Posts Tagged ‘ abandonment ’

No, LDAs are not exempt from adoption issues

I am often asked whether, as a late discovery adoptee, I experience any of the issues other adoptees – who always have known about their adoption – have to contend with while growing up.

The short answer is yes.

As a child I felt surrounded by people who I believed didn’t like me – from aunts, uncles and cousins, to friends at school. Although I excelled academically and at some sports, I never felt good at what I did, or that my achievements were good enough to ensure approval, which I was constantly trying to earn.

I was extremely afraid of rejection, and would unconsciously go about sabotaging relationships with my friends and family. I reasoned: “I know you are going to leave me eventually, so I will push you away so that I don’t get hurt.”

When the person did eventually leave because I had pushed them away one time too many, my response would be: “See, I knew you would leave.” I was completely unaware that it was me who was causing the very thing I was most afraid of.

Closely related to my fears of rejection were issues of distrust – especially of the feminine. I could never understand why I always felt more comfortable around men than women. I have always had more male friends than female. One of my closest friends at high school, and at the university I studied, was a boy.

When I applied for my first job I was asked whether I got on better with men or women. Immediately I answered men. The interviewer asked why. “I don’t know,” I replied. “I just don’t trust women. They have a hidden agenda.” But I could not explain what this hidden agenda was.

When my husband and I started dating he noted that I always seemed to be “hanging out with the guys”.

“They’re just my friends,” I responded. “I have more male friends than female. I don’t know why, I simply prefer it that way.”

I have since learned that because of the rejection/abandonment experienced at birth, adoptees often view women as abandoners – people who cannot be trusted. Generally, we feel unaccepted by girls or women or uncomfortable around them. While adoptees may have one best friend of the same sex as themselves, for most of us the rest of our friends tend to be boys or men.
————————
**REQUIREMENT:** In the post about late discovery adoptees, whom did the writer say they got on better with when asked at the interview for their first job? The material comes from a separate, unrelated source.

**DATA PROVIDED:**
————————
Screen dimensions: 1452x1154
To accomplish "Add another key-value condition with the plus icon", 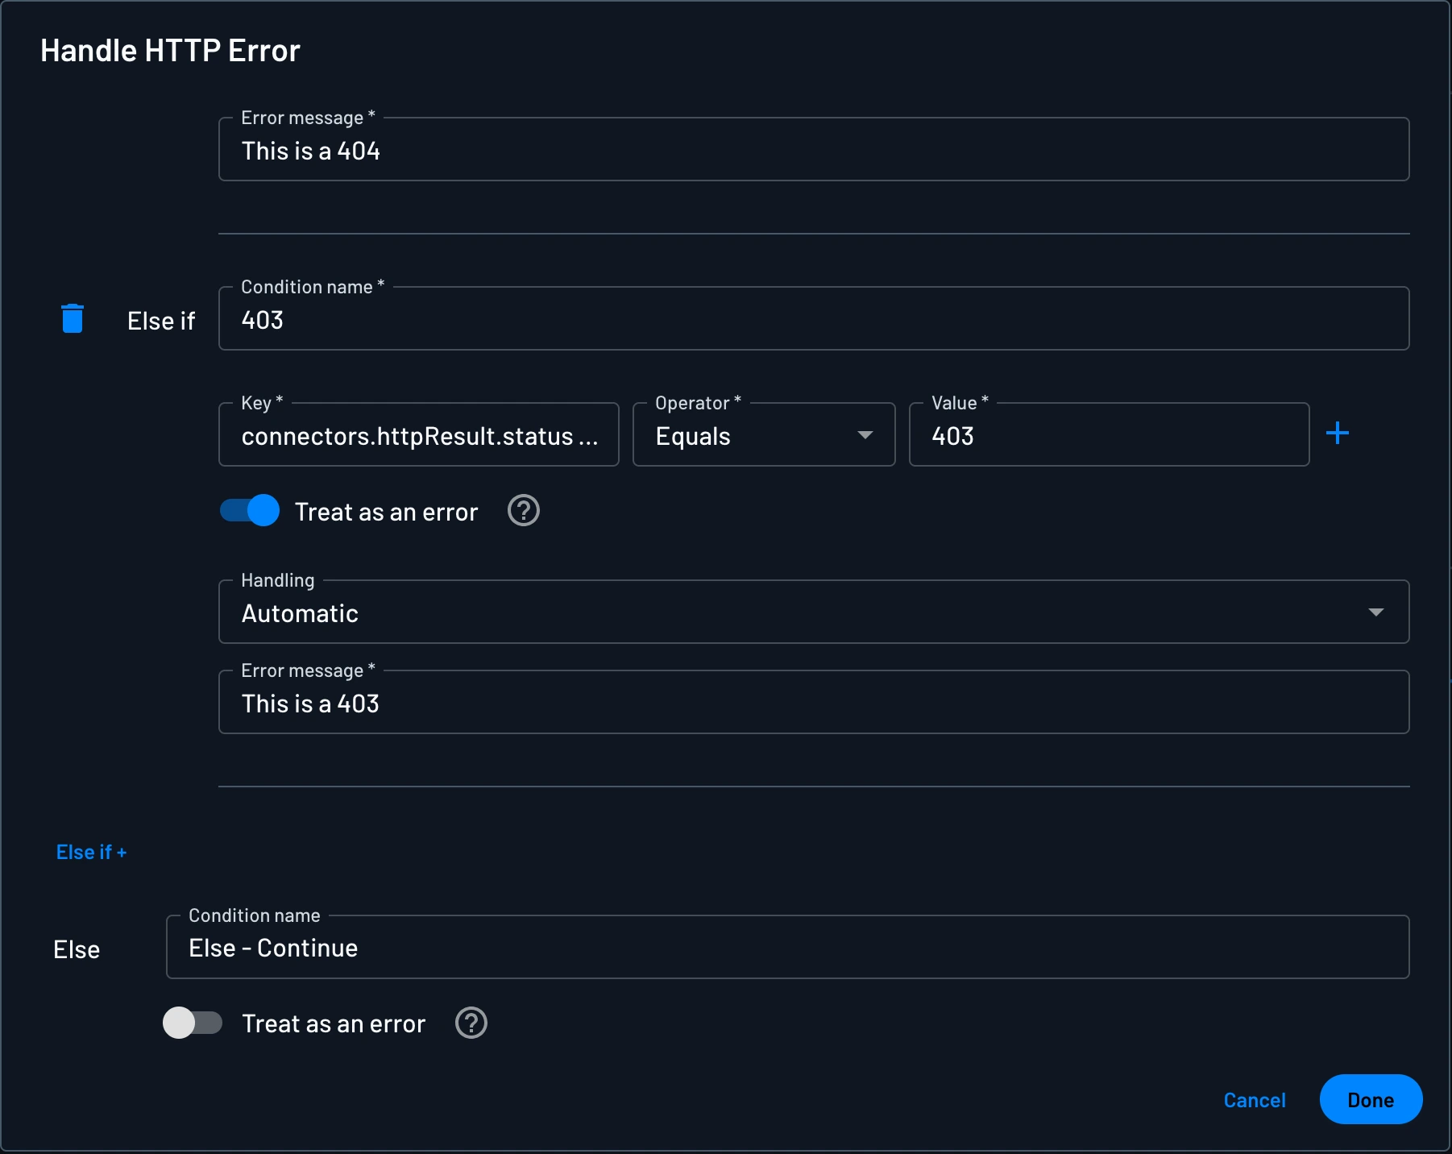I will tap(1338, 434).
————————
**TASK SOLUTION:** Men.